Bayreuth 11/09/25. Ordenkirsche St. Georgen de Bayreuth. Obras de F. Cavalli. Cappella Mediterranea. Dir. Mus.& Clave y órgano: L. García Alarcón. M. Flores, soprano.

En una tercera jornada continua en los últimos días de la VI edición del Bayreuth Baroque Festival, el concierto se centró en el compositor protagonista de esta edición: Francesco Cavalli. 

Con la agrupación instrumental Cappella Mediterranea, orquesta en residencia del Festival este año, y su director fundador al frente, Leonardo García Alarcón, se dedicó un concierto entero a la música del compositor, en un viaje desde su ópera más temprana: Le nozze di Teti e di Peleo (1639), hasta uno de sus últimos títulos: Ercole amante (1662). 
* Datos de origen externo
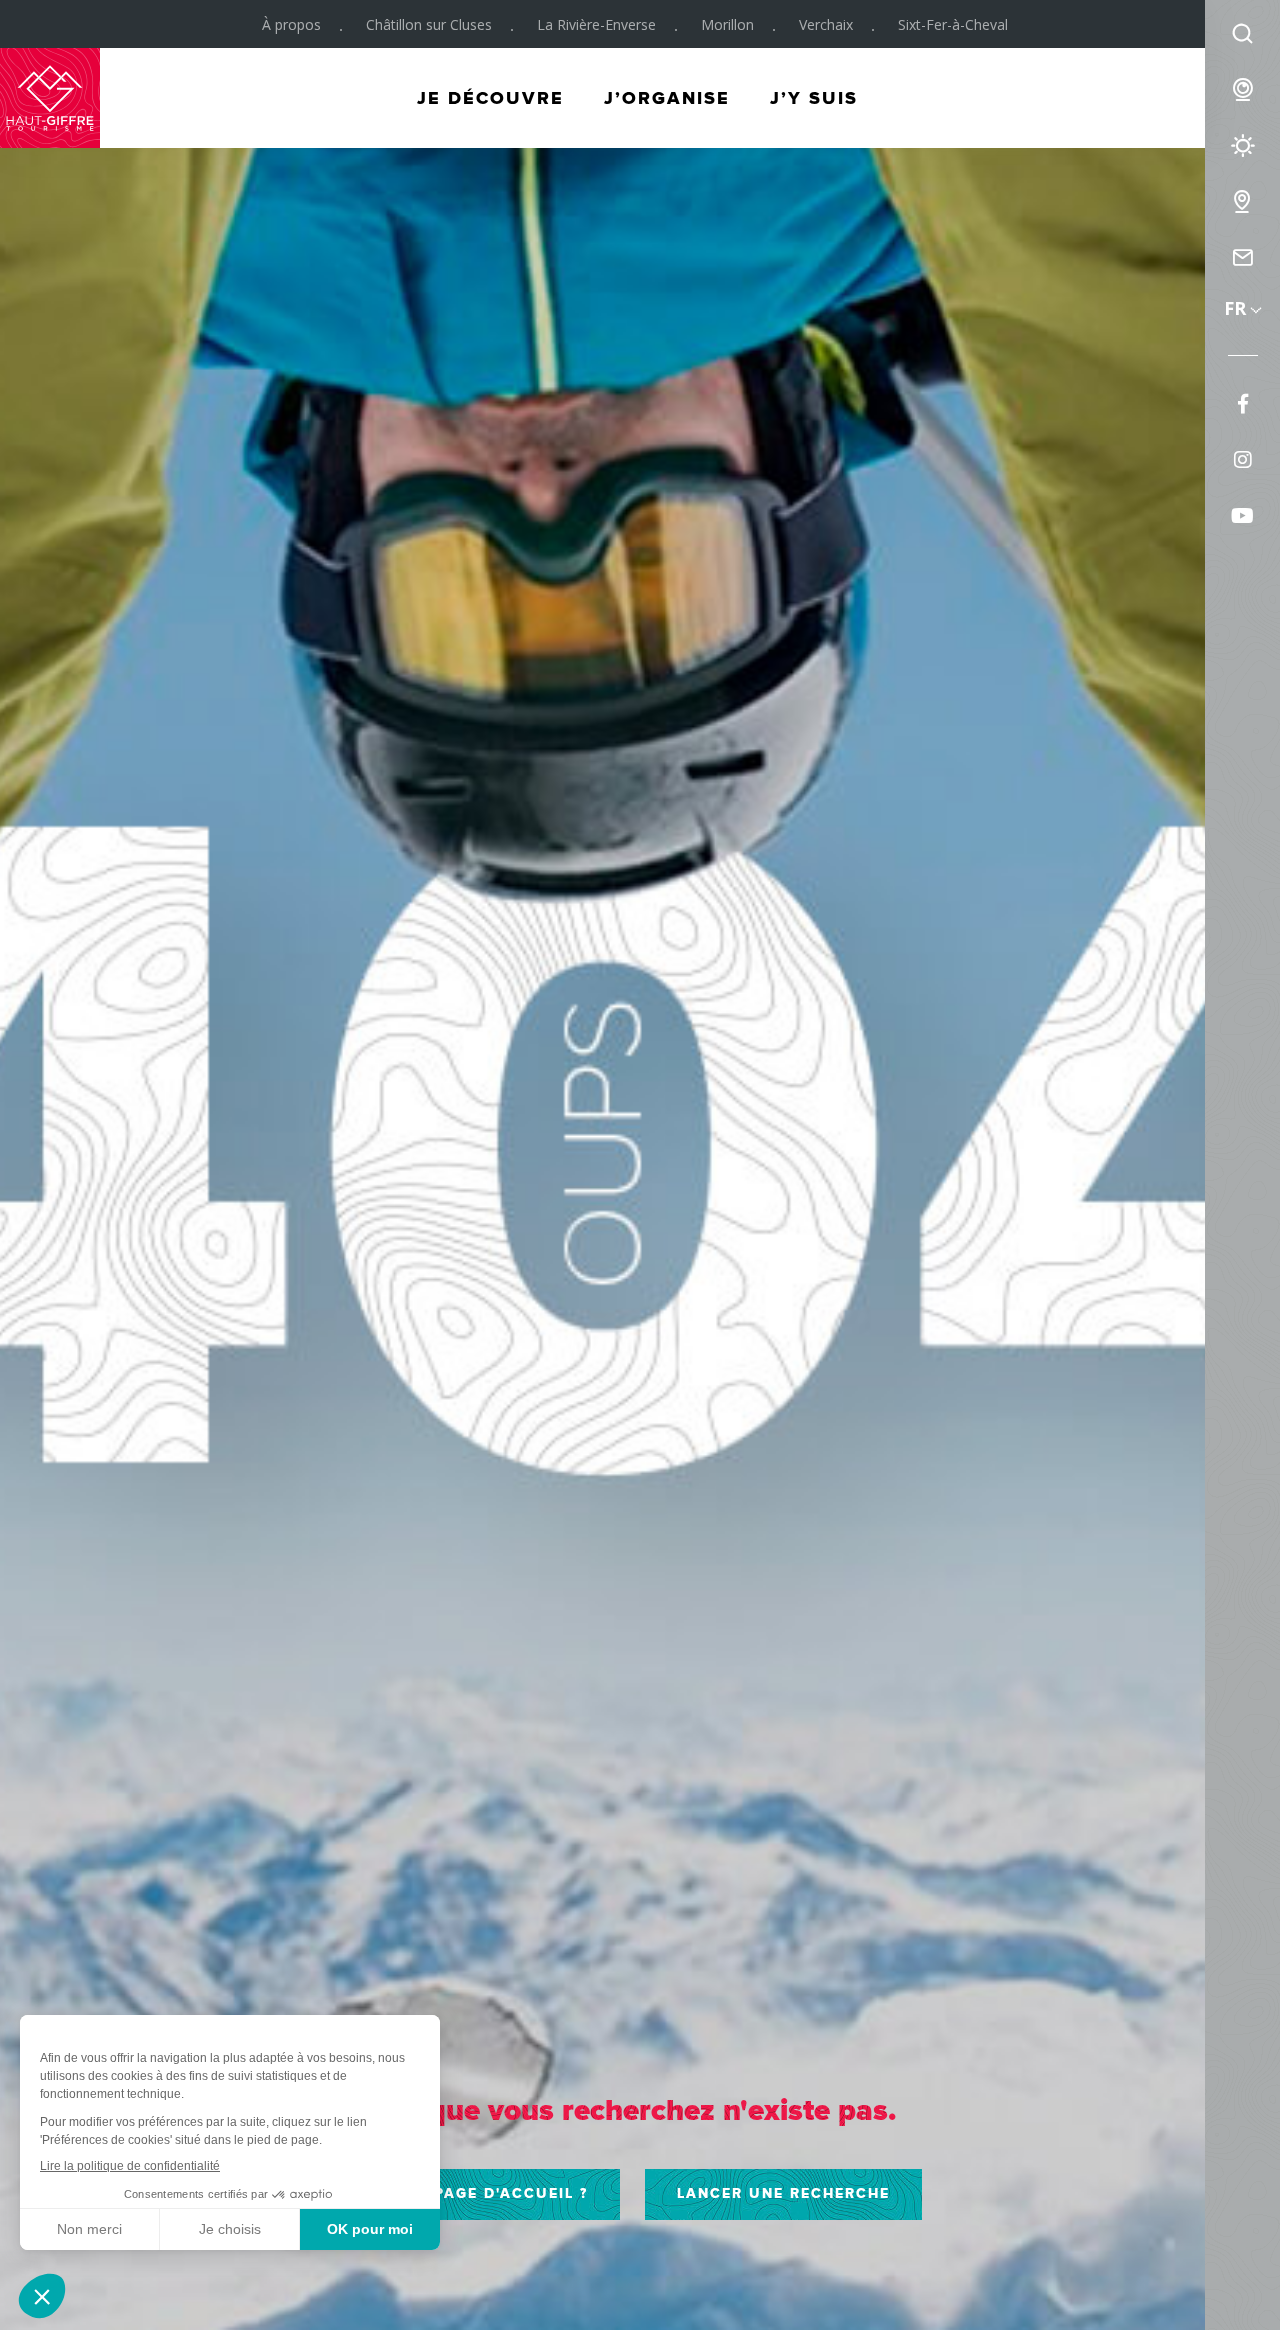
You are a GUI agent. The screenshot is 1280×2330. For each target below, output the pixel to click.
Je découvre (490, 98)
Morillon (727, 24)
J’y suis (814, 98)
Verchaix (826, 24)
La protagonista no podía ser otra que la soprano Mariana Flores, musa y acompañante de García Alarcón en la recuperación musical patrimonial de la música de Cavalli.

Ambos, junto al siempre excelso trabajo de Cappella Mediterranea, sumergieron al espectador en un recital de poco más de una hora donde la música de Cavalli, fluyó, floreció y mostró el arte de un compositor que enriqueció la historia de la ópera. Un género casi recién nacido que evolucionó de manera sorprendente en la Venecia donde su maestro, Claudio Monteverdi, estrenó su última ópera: L’incoronazione di Poppea (Teatro San Giovani e Paolo, 1643) el mismo año de la muerte del compositor, el considerado creador del género operístico.

Cavalli, con un estilo imaginativo, donde texto, musica y declamación se tornan uno, dejó el rastro de la evolución de un género donde la orquestación, la teatralidad y las inflexiones de un canto lleno de expresión y humanidad fueron evolucionando al mismo tiempo que iba componiendo nuevas óperas.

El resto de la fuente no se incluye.